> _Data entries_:
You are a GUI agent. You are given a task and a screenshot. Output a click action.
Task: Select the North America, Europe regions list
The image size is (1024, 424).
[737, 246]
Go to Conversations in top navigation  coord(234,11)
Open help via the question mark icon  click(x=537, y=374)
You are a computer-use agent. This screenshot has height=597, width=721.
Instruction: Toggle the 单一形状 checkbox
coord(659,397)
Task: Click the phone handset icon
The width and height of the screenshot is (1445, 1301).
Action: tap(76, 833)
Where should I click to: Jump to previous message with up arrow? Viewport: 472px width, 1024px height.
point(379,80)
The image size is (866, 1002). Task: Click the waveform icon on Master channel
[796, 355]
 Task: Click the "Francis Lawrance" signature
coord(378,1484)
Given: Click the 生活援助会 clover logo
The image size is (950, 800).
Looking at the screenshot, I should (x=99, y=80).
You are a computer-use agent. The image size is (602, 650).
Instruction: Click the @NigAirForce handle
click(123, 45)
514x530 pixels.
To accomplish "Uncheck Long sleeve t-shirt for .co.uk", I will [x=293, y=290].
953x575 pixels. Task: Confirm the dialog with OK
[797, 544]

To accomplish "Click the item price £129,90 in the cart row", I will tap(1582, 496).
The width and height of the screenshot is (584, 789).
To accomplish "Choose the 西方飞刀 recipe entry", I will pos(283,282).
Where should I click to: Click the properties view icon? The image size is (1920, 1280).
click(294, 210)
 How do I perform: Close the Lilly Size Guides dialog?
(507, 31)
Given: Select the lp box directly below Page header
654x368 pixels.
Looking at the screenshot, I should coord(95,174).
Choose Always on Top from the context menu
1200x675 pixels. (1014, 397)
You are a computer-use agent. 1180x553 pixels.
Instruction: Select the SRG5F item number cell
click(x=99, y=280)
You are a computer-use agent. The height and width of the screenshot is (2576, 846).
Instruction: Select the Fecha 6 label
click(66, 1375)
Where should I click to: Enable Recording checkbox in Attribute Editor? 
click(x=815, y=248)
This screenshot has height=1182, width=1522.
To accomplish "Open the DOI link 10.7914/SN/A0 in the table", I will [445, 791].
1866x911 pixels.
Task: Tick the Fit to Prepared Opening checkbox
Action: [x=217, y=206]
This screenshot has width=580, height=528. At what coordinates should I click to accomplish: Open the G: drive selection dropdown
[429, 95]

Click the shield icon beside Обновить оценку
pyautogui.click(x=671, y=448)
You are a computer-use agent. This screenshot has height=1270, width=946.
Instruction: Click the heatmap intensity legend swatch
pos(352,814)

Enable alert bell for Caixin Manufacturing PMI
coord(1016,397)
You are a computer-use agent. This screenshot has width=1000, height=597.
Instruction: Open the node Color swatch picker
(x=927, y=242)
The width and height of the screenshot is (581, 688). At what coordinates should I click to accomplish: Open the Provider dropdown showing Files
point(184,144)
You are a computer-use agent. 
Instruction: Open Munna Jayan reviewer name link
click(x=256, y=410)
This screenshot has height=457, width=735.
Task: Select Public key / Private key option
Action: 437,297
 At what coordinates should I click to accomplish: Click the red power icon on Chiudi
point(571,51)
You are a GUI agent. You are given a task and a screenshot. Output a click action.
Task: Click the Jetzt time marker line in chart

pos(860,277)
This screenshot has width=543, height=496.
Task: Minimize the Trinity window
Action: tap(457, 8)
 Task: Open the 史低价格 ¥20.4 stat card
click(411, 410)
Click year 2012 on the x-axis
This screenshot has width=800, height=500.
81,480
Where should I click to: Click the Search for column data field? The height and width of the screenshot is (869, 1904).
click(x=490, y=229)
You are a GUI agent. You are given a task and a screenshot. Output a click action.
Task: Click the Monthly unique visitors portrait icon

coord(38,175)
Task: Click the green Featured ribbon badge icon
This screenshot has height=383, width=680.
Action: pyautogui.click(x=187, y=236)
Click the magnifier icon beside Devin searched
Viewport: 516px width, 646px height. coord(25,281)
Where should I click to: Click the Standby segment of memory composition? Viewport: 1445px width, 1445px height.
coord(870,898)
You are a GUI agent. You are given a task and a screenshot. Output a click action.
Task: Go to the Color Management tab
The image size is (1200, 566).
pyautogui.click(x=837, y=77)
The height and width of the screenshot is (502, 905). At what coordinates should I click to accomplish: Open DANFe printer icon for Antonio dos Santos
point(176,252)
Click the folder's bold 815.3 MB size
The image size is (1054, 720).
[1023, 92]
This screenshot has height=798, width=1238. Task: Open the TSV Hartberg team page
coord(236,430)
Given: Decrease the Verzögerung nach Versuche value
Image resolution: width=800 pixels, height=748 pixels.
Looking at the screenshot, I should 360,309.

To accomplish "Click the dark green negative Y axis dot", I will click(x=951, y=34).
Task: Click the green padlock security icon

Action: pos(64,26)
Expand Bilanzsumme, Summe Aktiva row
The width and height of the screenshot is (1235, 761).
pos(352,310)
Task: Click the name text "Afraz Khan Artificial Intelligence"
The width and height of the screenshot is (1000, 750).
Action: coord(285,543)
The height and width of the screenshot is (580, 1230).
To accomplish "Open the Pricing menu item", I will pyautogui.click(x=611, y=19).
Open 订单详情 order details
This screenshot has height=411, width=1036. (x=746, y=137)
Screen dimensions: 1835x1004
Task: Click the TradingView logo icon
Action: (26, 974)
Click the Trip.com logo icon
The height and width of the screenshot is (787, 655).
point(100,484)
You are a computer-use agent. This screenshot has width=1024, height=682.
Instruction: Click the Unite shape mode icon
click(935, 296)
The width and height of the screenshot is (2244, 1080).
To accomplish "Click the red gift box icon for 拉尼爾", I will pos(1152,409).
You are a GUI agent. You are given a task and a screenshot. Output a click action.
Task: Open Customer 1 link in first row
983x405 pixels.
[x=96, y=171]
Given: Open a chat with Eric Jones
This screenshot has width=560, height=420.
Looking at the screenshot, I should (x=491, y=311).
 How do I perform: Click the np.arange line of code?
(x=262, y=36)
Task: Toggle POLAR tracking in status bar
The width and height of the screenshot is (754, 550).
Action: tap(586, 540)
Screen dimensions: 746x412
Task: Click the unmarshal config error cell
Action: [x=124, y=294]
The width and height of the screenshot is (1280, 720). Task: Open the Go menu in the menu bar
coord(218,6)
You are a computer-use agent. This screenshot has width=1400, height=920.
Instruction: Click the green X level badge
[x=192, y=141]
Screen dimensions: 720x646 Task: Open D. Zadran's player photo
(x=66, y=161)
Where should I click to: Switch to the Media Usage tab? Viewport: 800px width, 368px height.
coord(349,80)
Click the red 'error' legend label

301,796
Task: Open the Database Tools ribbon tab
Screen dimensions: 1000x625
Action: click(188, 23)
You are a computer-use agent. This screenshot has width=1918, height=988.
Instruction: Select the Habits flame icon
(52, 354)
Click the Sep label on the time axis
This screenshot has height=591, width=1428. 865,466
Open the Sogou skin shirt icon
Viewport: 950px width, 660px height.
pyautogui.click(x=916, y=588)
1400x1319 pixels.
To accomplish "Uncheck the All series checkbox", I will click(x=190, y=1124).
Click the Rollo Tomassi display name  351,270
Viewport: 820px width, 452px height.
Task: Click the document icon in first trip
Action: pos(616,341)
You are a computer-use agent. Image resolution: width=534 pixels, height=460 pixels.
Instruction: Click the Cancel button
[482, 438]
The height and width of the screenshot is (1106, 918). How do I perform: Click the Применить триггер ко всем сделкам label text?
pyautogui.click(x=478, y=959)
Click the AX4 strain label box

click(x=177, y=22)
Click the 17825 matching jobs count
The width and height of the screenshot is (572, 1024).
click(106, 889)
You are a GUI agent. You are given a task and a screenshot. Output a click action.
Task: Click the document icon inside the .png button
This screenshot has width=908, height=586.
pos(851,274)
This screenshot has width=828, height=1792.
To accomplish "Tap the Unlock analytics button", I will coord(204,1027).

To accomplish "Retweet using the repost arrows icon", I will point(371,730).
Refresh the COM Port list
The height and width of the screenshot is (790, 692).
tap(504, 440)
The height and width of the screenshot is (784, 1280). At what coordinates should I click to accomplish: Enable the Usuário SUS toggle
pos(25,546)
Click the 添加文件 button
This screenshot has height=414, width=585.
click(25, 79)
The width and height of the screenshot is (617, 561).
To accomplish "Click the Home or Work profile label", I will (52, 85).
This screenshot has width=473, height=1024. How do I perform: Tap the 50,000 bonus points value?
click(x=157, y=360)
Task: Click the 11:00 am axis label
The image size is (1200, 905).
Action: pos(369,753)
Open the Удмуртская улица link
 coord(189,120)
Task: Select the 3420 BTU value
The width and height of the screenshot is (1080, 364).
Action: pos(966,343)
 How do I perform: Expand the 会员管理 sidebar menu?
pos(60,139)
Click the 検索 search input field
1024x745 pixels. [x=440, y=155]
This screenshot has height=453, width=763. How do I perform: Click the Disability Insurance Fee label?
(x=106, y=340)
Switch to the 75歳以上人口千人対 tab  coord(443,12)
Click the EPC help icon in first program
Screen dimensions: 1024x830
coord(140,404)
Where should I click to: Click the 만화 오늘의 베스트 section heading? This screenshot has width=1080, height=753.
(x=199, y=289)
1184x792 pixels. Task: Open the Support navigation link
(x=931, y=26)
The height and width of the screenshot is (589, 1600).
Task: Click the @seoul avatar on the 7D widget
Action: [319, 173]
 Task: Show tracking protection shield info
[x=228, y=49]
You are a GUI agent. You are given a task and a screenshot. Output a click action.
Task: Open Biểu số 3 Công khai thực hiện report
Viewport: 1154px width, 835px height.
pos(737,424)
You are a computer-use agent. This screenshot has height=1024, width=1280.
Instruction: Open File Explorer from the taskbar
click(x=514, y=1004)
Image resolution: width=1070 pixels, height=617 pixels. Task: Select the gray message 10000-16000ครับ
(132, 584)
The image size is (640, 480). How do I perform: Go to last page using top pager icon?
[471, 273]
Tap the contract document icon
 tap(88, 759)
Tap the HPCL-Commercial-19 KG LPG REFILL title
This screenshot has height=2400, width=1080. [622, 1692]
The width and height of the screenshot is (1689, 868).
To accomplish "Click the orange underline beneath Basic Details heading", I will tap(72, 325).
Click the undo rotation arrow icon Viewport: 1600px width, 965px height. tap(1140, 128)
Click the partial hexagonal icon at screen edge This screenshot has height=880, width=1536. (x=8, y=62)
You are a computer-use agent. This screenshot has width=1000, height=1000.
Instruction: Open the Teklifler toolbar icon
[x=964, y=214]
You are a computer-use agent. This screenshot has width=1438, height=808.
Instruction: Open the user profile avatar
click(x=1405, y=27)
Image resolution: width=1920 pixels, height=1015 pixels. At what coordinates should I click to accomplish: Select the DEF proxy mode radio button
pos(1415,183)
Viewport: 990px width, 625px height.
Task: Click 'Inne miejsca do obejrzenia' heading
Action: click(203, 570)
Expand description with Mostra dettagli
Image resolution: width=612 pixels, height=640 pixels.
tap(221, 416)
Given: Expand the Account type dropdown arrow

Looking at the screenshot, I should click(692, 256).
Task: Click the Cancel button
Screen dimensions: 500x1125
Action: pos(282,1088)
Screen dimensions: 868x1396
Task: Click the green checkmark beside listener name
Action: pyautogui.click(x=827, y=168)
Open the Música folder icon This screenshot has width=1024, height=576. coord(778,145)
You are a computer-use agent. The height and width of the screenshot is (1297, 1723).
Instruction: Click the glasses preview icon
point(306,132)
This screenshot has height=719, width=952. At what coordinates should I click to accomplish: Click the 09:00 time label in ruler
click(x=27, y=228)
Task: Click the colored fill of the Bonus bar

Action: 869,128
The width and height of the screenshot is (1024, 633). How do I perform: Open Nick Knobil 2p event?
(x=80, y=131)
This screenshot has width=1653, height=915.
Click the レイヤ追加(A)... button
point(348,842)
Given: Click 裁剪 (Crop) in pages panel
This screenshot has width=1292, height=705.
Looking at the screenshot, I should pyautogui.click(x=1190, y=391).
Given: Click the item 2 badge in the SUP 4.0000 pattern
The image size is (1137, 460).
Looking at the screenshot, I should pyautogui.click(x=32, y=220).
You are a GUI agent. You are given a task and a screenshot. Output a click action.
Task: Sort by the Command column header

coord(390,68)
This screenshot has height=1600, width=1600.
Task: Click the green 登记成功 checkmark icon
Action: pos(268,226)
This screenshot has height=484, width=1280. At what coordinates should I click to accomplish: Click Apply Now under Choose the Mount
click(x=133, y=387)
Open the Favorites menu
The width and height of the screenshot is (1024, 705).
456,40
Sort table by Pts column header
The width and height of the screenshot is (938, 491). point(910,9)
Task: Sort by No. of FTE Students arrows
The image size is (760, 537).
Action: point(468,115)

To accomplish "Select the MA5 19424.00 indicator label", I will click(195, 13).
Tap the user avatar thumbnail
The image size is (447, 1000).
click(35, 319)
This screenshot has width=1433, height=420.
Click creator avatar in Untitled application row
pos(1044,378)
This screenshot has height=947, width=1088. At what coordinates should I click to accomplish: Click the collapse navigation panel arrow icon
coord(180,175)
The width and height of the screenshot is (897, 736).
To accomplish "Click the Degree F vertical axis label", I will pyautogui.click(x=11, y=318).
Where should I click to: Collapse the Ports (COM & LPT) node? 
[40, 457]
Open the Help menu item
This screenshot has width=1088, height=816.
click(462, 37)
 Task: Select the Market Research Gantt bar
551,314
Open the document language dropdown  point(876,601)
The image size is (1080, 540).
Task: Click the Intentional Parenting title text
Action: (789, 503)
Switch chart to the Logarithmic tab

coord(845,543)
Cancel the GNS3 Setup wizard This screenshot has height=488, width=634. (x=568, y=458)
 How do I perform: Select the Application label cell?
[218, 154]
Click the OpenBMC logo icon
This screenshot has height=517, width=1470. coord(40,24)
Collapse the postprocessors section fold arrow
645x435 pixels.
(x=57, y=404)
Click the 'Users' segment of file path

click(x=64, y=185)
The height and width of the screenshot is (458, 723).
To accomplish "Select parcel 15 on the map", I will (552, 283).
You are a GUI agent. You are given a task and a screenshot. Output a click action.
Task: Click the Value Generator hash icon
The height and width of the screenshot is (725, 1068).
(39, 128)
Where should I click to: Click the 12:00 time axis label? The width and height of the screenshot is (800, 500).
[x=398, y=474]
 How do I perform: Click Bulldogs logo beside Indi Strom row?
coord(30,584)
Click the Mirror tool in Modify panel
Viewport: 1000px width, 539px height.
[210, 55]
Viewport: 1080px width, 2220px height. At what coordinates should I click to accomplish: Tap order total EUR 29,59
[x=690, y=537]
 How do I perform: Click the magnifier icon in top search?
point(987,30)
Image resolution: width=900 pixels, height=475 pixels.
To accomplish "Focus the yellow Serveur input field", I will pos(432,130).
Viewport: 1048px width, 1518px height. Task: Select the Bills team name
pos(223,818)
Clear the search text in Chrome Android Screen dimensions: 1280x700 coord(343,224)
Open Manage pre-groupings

> _TASK TO COMPLETE_: Please say how many lines in the records above contain the word "shirt". Give the number alone.

> _EXERCISE RESPONSE_: 2